Why? You can now easily amp up processing power in the cloud, meaning it’s not necessary to optimize data models for compute. With tools like Power BI, Power Query and Analysis Services, analysts can explore data from any source. The data warehouse is no longer the only place to find useful data.
And the solutions keep coming: we’ve seen clients use Azure Machine Learning Studio to realize the potential of AI and machine learning. Robotic process automation (RPA) tools can automate and even improve frustrating or time-sinking tasks. We’ve seen clients build front-end applications to predict and respond to customer demand. These are only some of the solutions that data engineers can build or leverage.
3. IT is now a profit center.
In the past, IT was viewed organizationally and financially as a cost center. Today, IT teams, and specifically data engineers, genuinely create business value.
IT used to be the department that kept the lights on for operations, finance and other departments. Today, IT is operations. It is finance. It is marketing. The solutions IT produces generate customer insights, differentiate companies, streamline processes, reduce spending and more.
The business-saving solutions IT generates cannot exist without the data engineers who conceive them. Data engineers can contribute material financial improvements to your bottom line — if you give them the time, resources and flexibility to do so.
The Risks of Avoiding Change
At Centric we’ve seen around 50 percent of IT leaders embrace the Great Data Disruption. These organizations attract outstanding talent. The value extracted from their data skyrockets as engineers harness it for predictive insights and innovations.

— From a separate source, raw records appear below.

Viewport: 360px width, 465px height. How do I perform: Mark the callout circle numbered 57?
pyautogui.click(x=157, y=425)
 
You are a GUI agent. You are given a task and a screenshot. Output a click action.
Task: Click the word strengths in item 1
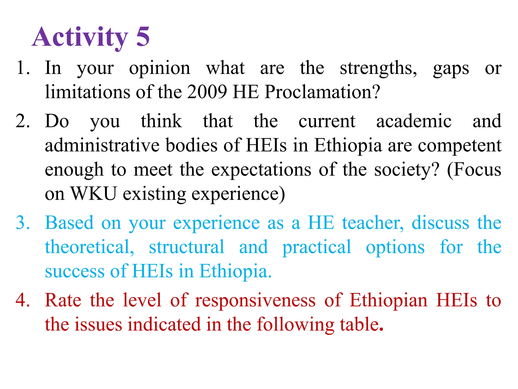click(x=378, y=68)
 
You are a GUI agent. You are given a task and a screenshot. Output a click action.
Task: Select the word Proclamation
click(x=322, y=92)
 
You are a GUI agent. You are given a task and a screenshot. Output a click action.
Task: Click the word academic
click(x=414, y=121)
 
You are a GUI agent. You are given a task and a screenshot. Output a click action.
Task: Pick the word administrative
click(x=102, y=145)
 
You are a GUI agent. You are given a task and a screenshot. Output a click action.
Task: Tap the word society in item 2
click(x=407, y=170)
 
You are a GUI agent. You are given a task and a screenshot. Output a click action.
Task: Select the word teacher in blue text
click(x=373, y=223)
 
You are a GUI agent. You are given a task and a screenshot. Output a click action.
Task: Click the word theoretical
click(x=89, y=247)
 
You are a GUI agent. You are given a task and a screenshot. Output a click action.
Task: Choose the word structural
click(x=186, y=247)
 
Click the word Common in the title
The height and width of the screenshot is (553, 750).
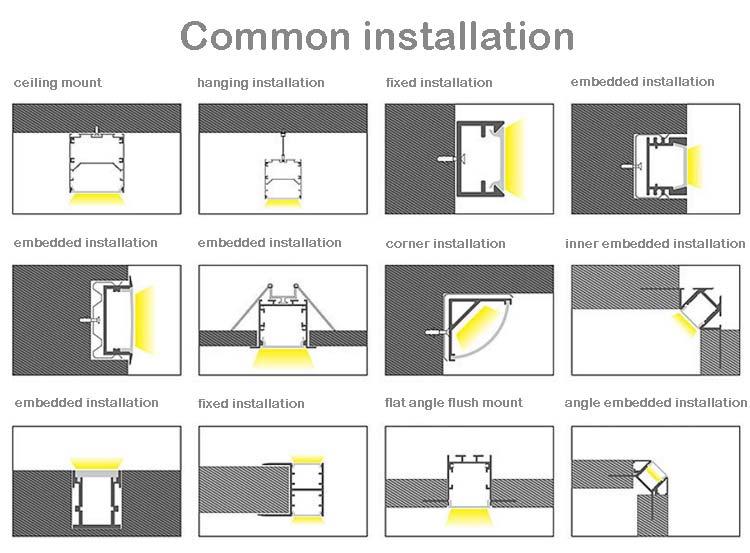point(266,36)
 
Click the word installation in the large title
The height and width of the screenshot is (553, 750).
point(468,36)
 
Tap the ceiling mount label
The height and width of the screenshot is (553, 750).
point(57,82)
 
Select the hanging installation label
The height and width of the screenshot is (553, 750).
point(260,82)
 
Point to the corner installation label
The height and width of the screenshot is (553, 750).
point(445,243)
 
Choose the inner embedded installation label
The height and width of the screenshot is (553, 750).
point(655,243)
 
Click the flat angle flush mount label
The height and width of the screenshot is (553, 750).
point(454,402)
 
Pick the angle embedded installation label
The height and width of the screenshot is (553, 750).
point(655,402)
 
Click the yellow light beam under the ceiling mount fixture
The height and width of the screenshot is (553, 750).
point(96,198)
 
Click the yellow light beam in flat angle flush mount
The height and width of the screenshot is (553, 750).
point(468,518)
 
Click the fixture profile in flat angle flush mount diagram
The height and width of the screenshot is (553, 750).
point(468,480)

This future is not reserved for the largest and most sophisticated companies alone. Early adopters range from low-to-mid-market firms to those that dominate markets. They span every industry, including logistics, insurance, healthcare and more.
On the other hand, we’ve seen organizations steadfastly hold on to the past. Transitions to cloud computing may not be a priority. Traditional data warehousing is the most IT delivers. AI is considered out of reach. There are many reasons for resisting new technologies — budget, risk, infrastructure, staffing. These concerns are valid, but they should be seen as obstacles to overcome, not final answers.
Companies that fail to evolve risk falling behind on two fronts:
- Competition for top talent: Emerging data engineers won’t be satisfied with traditional warehouse work. Their horizons are expanding, and many want more. They want to use programming and data analytics skills, now present in most college curricula, in their everyday work. Companies that offer professional growth alongside the newest solutions will attract the newest talent.
- Competition for market share: Likewise, within every market is a host of companies seeking market shares. In the past, data engineers delivered internal reports and analyses. Today, they are creating external commercial advantages to help set companies apart.
The bottom line: companies who hold onto traditional approaches will struggle to compete and fail to attract new talent. Leaders can embrace the Great Data Disruption by investing in data engineering and data engineers’ careers.
Build your talent pool by offering attractive recruitment packages. Be purposeful about retention as well: listen to your engineers’ career aspirations, professional development interests and financial needs. Tailor retention packages accordingly.
Lastly, encourage engineers to pursue innovative and disruptive techniques. Give them permission to test new, cloud-based solutions. Collaborate with them, each step of the way, to ensure IT strategies are tied to business strategies and add meaningful value to the organization.